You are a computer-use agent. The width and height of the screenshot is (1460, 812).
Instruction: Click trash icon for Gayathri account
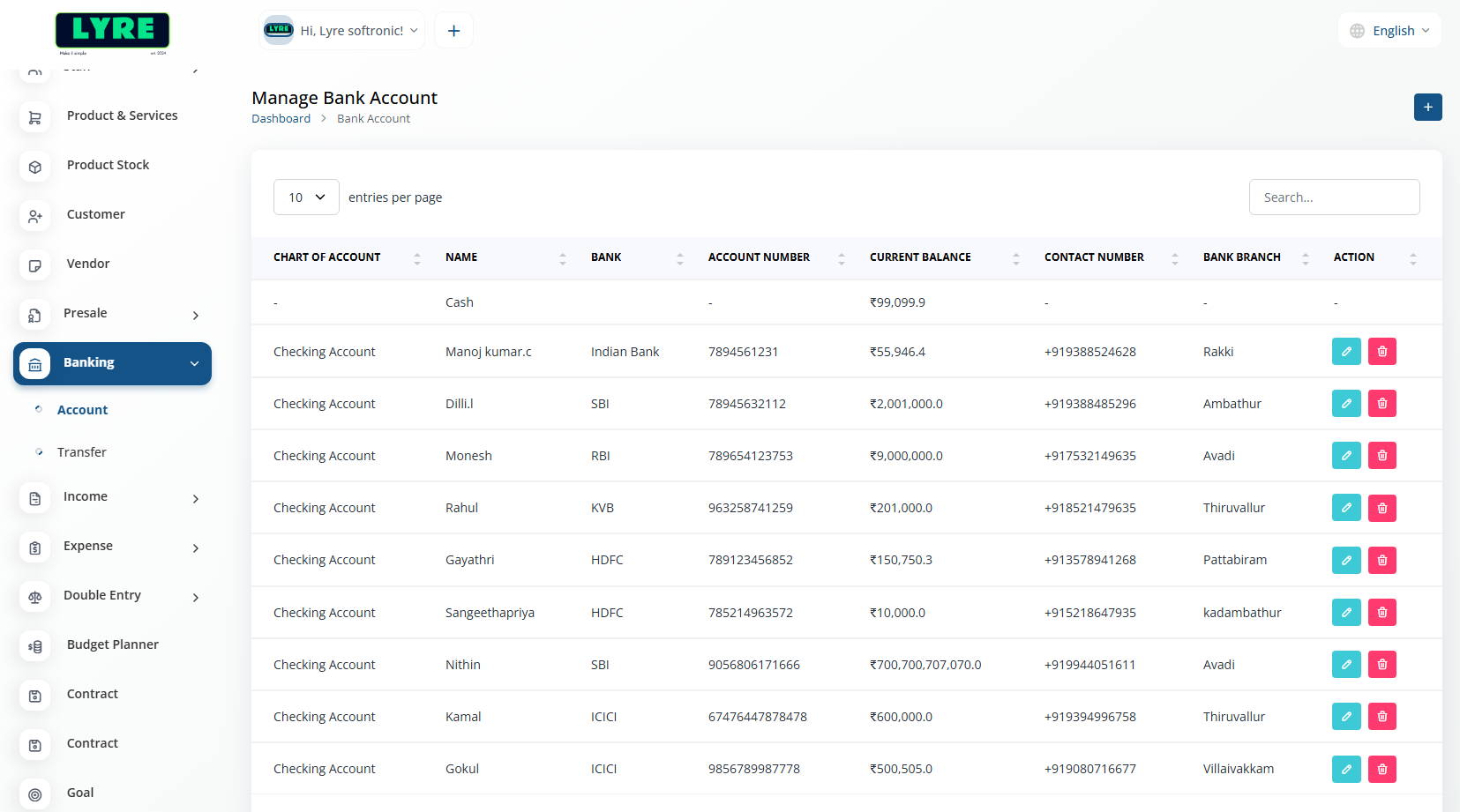point(1381,560)
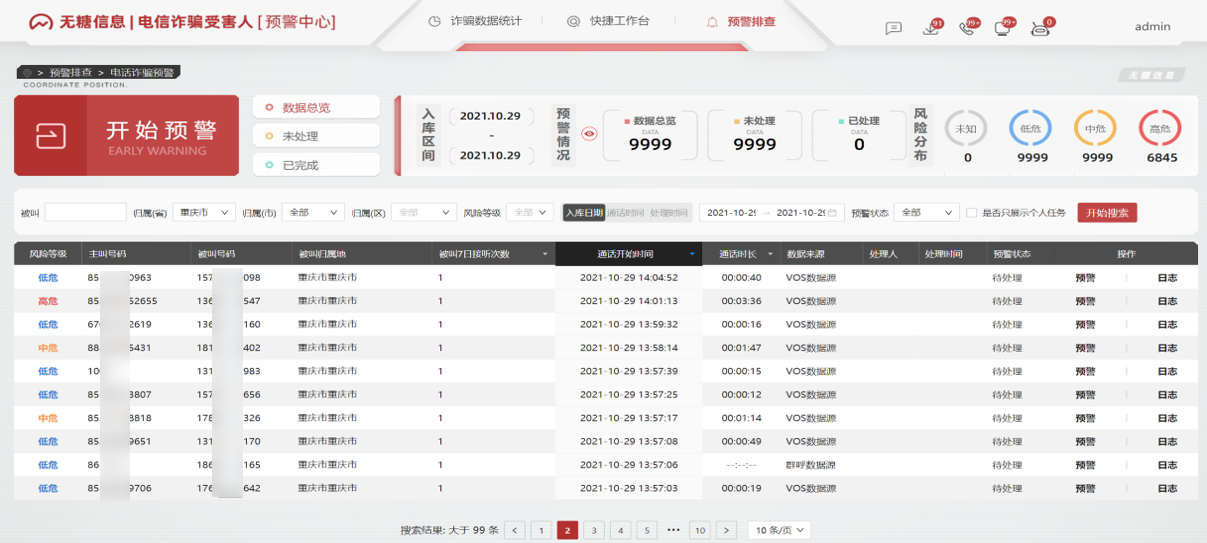This screenshot has width=1207, height=543.
Task: Select the 已完成 radio option
Action: click(315, 165)
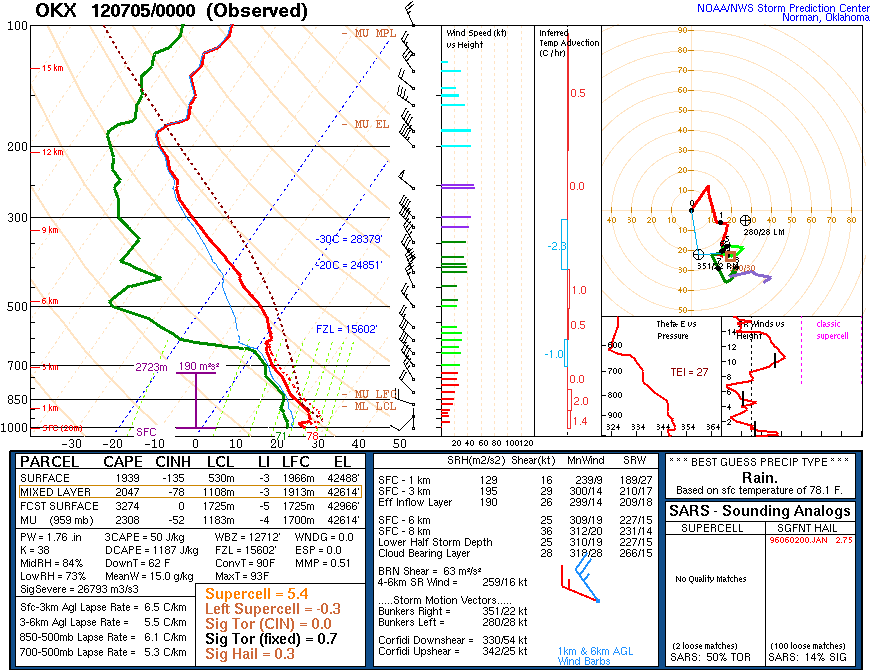872x670 pixels.
Task: Click the Bunkers right-mover marker on the hodograph
Action: point(698,254)
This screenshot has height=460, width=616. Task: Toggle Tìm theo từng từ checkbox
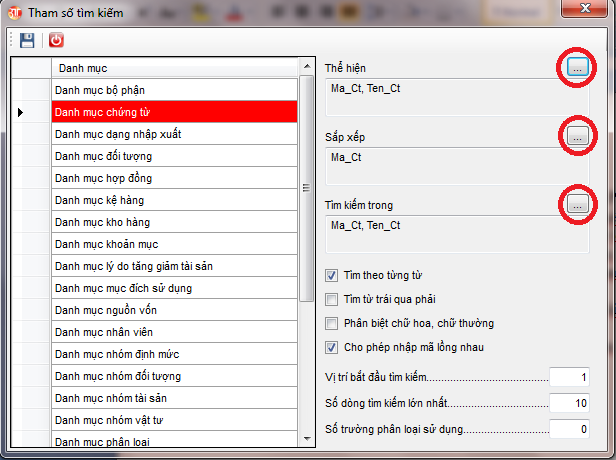[333, 275]
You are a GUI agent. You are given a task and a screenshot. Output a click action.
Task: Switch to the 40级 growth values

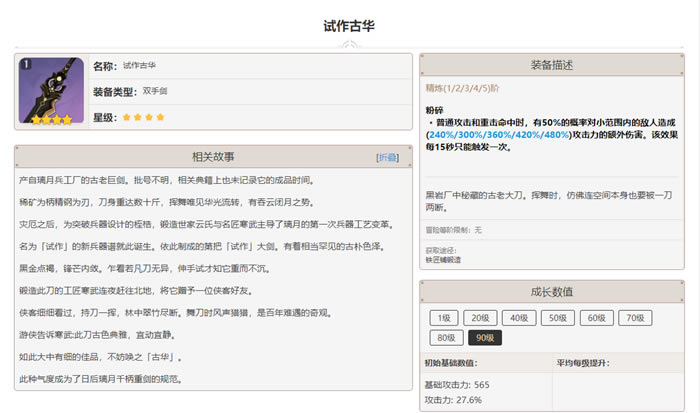pyautogui.click(x=519, y=318)
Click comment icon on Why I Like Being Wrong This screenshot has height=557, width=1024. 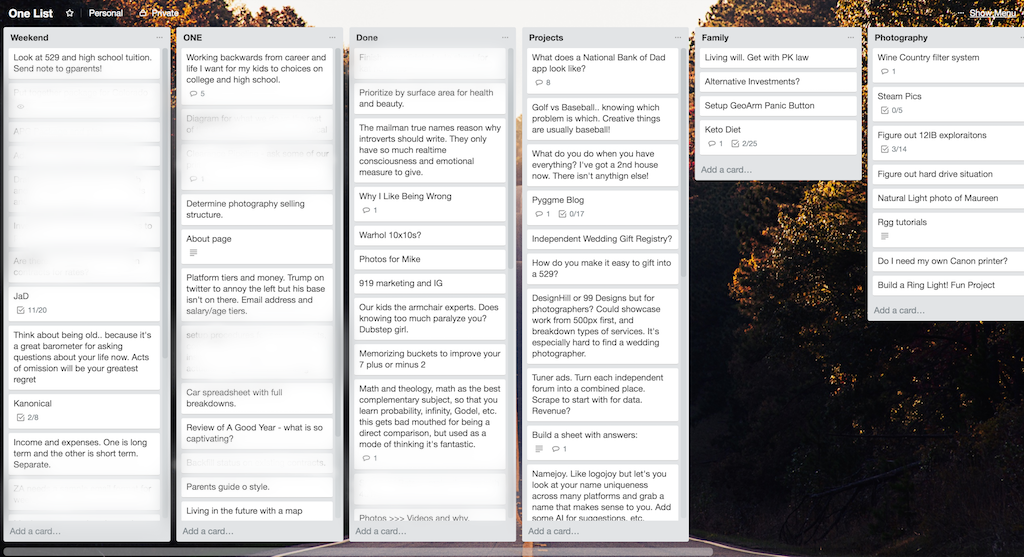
◇ ◇ ◇ ◇ ◇
### WHAT YOU SHOULD DO
Please copy the data above word for word, but only from the line that contains "This screenshot has height=460, width=616." through the final line, both included, and without the pictures.

### RESPONSE FOR THIS EXERCISE
This screenshot has height=460, width=616. Task: Toggle Tìm theo từng từ checkbox
[333, 275]
You are a GUI agent. You are given a task and a screenshot. Output a click action.
Task: Switch to the 40级 growth values

pyautogui.click(x=519, y=318)
Click comment icon on Why I Like Being Wrong This screenshot has height=557, width=1024. 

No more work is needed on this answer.